Arkansas governor signs Stand Your Ground bill into law
LITTLE ROCK — Arkansas Gov. Asa Hutchinson on Wednesday signed into law a measure easing the state's restrictions on the use of deadly force in self-defense, but urged conservatives who pushed for the legislation to pass a hate crimes proposal they've so far resisted.
The Republican governor signed the measure that removes the duty to retreat before deadly force can be used, despite past concerns he's raised about changing the state's self-defense law.
A similar measure stalled in the Legislature two years ago, but the bill this year moved more easily after groups such as the state's sheriffs' and prosecutors' associations that previously opposed it said they're neutral to the latest version.
Hutchinson said he was persuaded by law enforcement groups dropping their opposition, though acknowledged the fears from Black lawmakers and others that it will lead to more violence against people of color.
"I have no doubt these concerns are heartfelt and real, but there's nothing in the language of the bill that would lead to different outcomes in our criminal justice system," Hutchinson told reporters.
Supporters have said the bill is needed to give further legal protection to people who defend themselves, though opponents note state law previously allowed the use of deadly force without retreating in some situations.
"The evidence is stunningly clear: this law will make Arkansas less safe," said Kate Fletcher, a volunteer with the Arkansas chapter of Moms Demand Action, said in a statement released by the group.
At least 28 states have "Stand your Ground" laws, according to the Giffords Center to Prevent Gun Violence. The most recent was signed into law by Ohio's governor earlier this year. Arkansas' law won't take effect until 90 days after the Legislature adjourns this year's session.
The bill had the backing of the National Rifle Association. Some conservative lawmakers tried unsuccessfully to loosen the restrictions even further by expanding where lethal force could be used in self-defense.
"Victims have little time to react when confronted with a criminal attack, they should not be required to try and run away before defending themselves," Jason Ouimet, executive director of the National Rifle Association Institute for Legislative Action, said in a statement.
Hutchinson tried to connect the legislation to another bill he's advocating that would impose additional penalties for committing crimes against someone because of their race, sex, sexual orientation or other characteristics. That measure has faced stiff opposition from some Republicans, including the sponsor of the Stand Your Ground measure.
"The justification for Stand Your Ground and laws addressing targeted crimes are the same: the fundamental right of all citizens to feel safe," Hutchinson said.

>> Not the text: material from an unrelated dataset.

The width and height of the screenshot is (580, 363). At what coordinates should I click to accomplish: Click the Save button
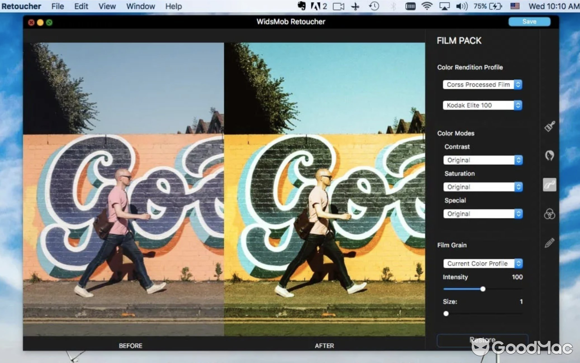pyautogui.click(x=529, y=21)
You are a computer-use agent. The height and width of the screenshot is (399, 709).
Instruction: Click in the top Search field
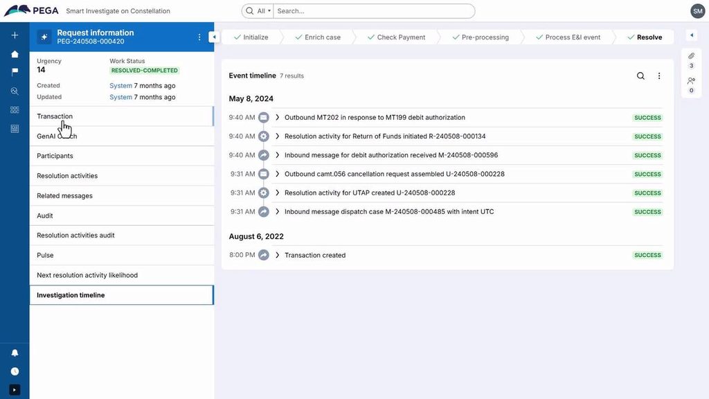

Hutchinson also signed legislation that makes the state's voter ID law even stricter by no longer allowing people without identification to cast a ballot if they sign an affidavit. Hutchinson said the new law should be monitored, saying changes may need to be made if voters aren't provided "necessary assistance" in voting.
Democrats and voting rights groups have criticized the push to remove the affidavit option without any evidence of it leading to voter fraud. Nearly 2,700 voters in Arkansas without ID used the affidavit option in last year's election and had their vote counted, according to numbers compiled by the American Civil Liberties Union of Arkansas, which opposed the legislation.
The new law will still allow someone without ID to cast a provisional ballot that will be counted only if they present an ID to the county clerk or election board by noon the Monday following the election.